Records drawn from a dataset
# # # #

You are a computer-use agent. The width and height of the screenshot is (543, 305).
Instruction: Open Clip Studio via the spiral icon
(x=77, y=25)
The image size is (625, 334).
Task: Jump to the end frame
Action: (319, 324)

# # # #

_Directions_
Output all of the entries, exactly as they are written.

_Task result_
You are a computer-use agent. The width and height of the screenshot is (543, 305).
Instruction: Open Clip Studio via the spiral icon
(x=77, y=25)
The image size is (625, 334).
Task: Jump to the end frame
Action: (319, 324)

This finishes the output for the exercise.